Discovery of a star orbiting a black hole in just 20 minutes

It is an observation as exceptional as it is stunning that has been made by an international team of astronomers, namely a star orbiting around what appears to be a black hole. The small distance separating the two objects makes them extremely close.

Even though they are mysterious, black holes are still known to be ruthless and devour any matter passing near them thanks to extremely powerful gravitational forces. Based on this observation, the observation recently made by an international team of astronomers is all the more surprising: a white dwarf star orbiting around a black hole at a close distance and a crazy speed. They publish their research in the journal ArXiv.

This astonishing binary system called “47 Tuc X9” was discovered within the Toucan Constellation, 14,800 light years from our planet. The probable presence of a black hole was revealed in 2015 thanks to observations by the ATCA telescope (Australia Telescope Compact Array) and complementary X-ray measurements made using the Chandra and NuSTAR space telescopes led to these new discoveries.

The signature observed by space telescopes shows that it is a white dwarf, a type of star composed mainly of carbon and oxygen. According to the calculations and observations of astronomers, its orbital period is only 28 minutes, and the two objects are only 950,000 kilometers apart. It is only two and a half times the distance between the Earth and the Moon. Never had a star been observed so close to a black hole!

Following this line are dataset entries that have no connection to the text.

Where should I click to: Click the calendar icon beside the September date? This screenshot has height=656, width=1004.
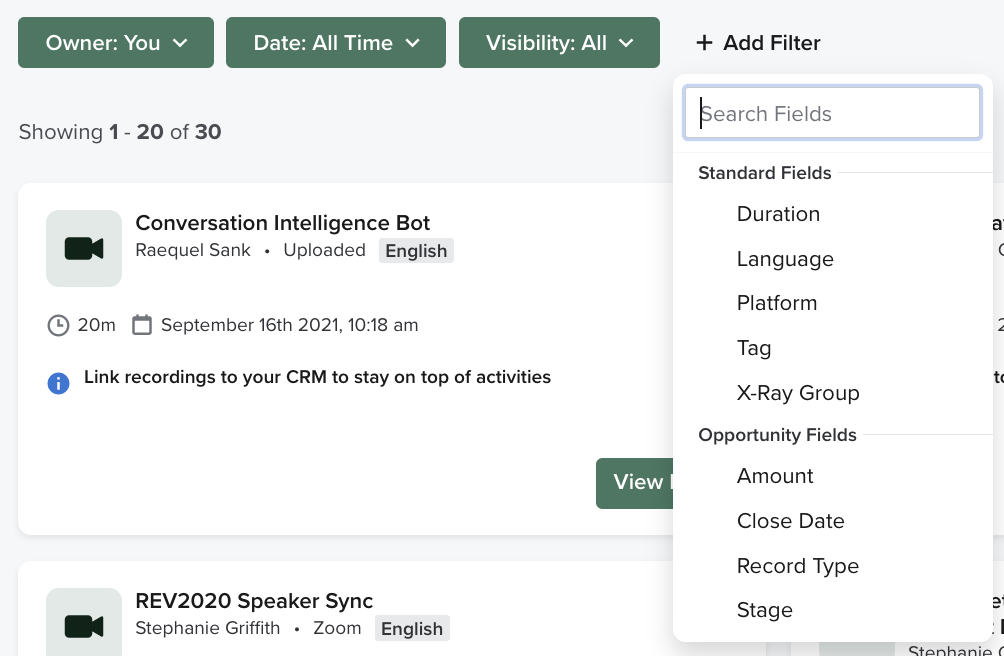pos(142,325)
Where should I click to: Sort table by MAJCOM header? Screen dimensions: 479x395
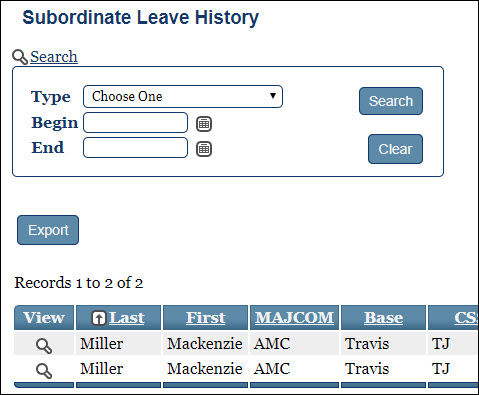pyautogui.click(x=294, y=318)
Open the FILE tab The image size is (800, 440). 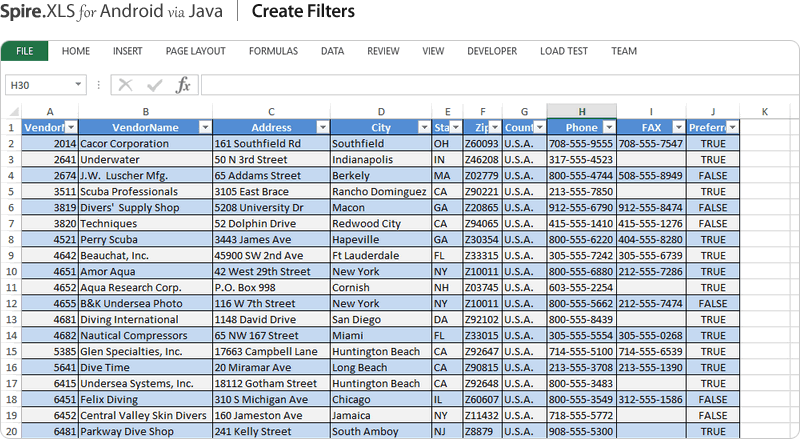(x=25, y=51)
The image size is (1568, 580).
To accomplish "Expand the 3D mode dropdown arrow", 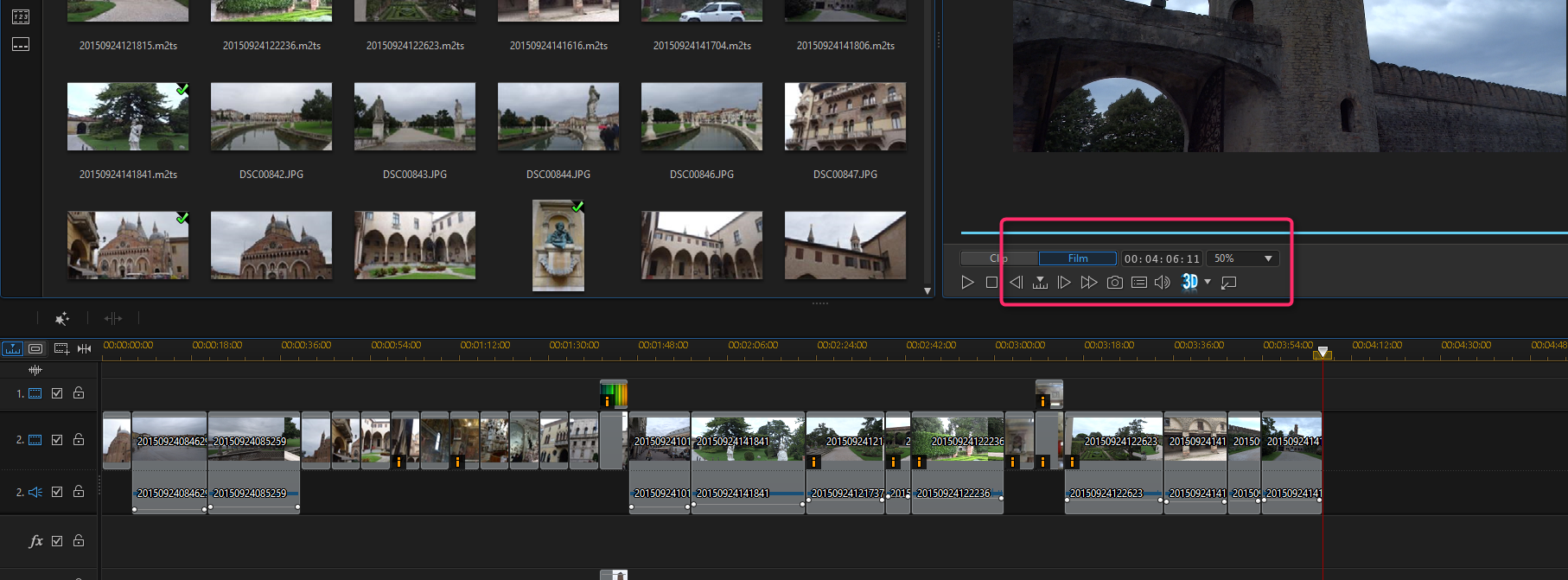I will (1208, 282).
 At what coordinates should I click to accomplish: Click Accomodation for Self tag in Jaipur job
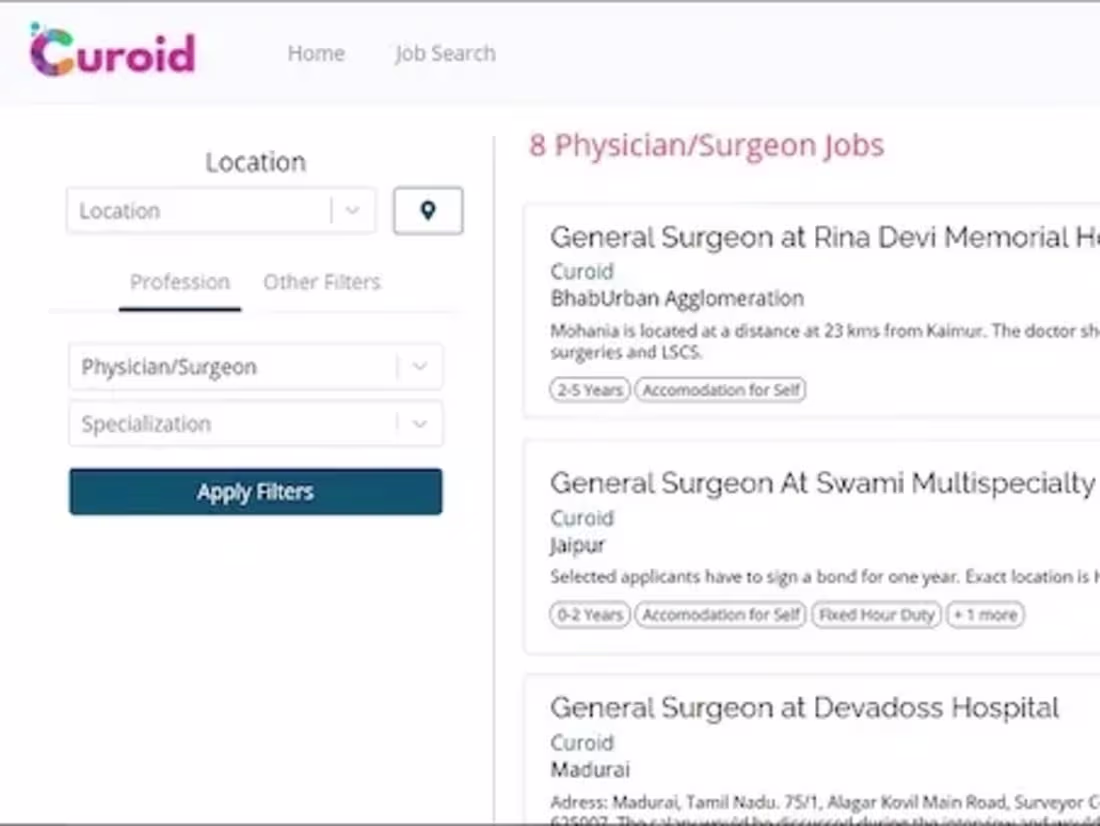pyautogui.click(x=721, y=615)
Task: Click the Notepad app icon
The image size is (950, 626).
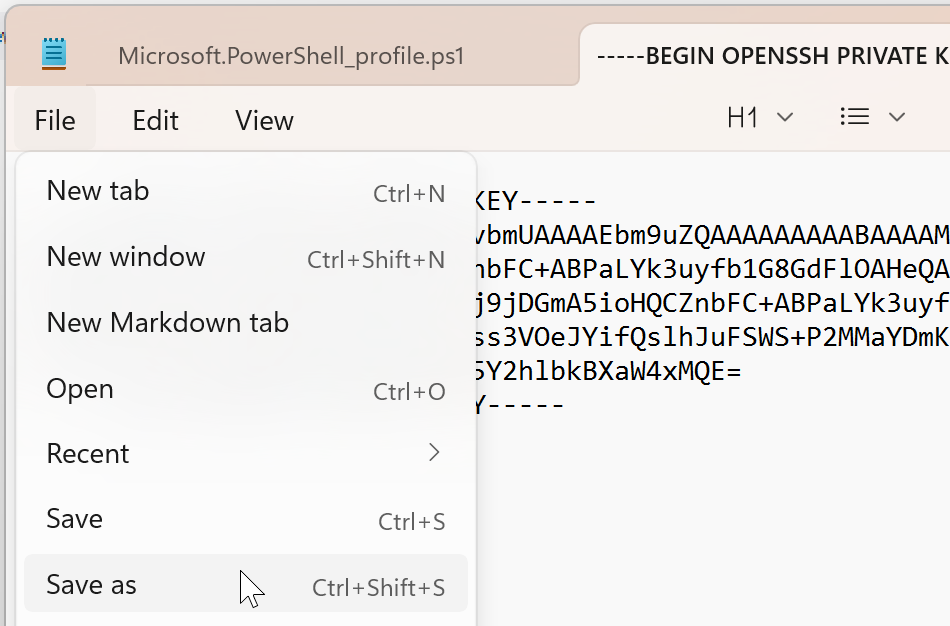Action: (x=54, y=53)
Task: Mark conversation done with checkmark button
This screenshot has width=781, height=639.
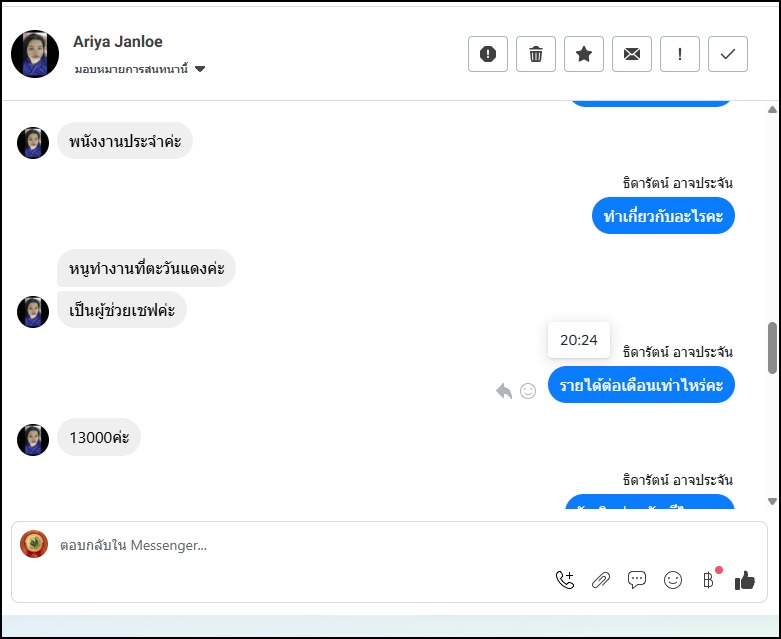Action: (x=728, y=54)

Why isn’t the star sucked in by the black hole’s gravitational forces like any matter that passes by? For astronomers, in reality, it is. Indeed, the black hole tears its matter from it at every moment and the researchers suggest that it is in fact an ancient red giant which has become a white dwarf by dint of seeing its matter being devoured. It could then be so until there is nothing left.

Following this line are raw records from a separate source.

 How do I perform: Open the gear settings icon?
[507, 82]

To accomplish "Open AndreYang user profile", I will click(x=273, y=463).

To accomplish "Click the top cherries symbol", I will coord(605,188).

Finally, it is not entirely certain that it is indeed a black hole. For astronomers, it could also be a neutron star, a star at the “end of life” of which only an incredibly dense nucleus remains. However, all the characteristics do not seem to be met for this. Thus, even if it is not ruled out, the hypothesis remains unlikely. Future much more in-depth observations will be able to teach us more about this improbable couple.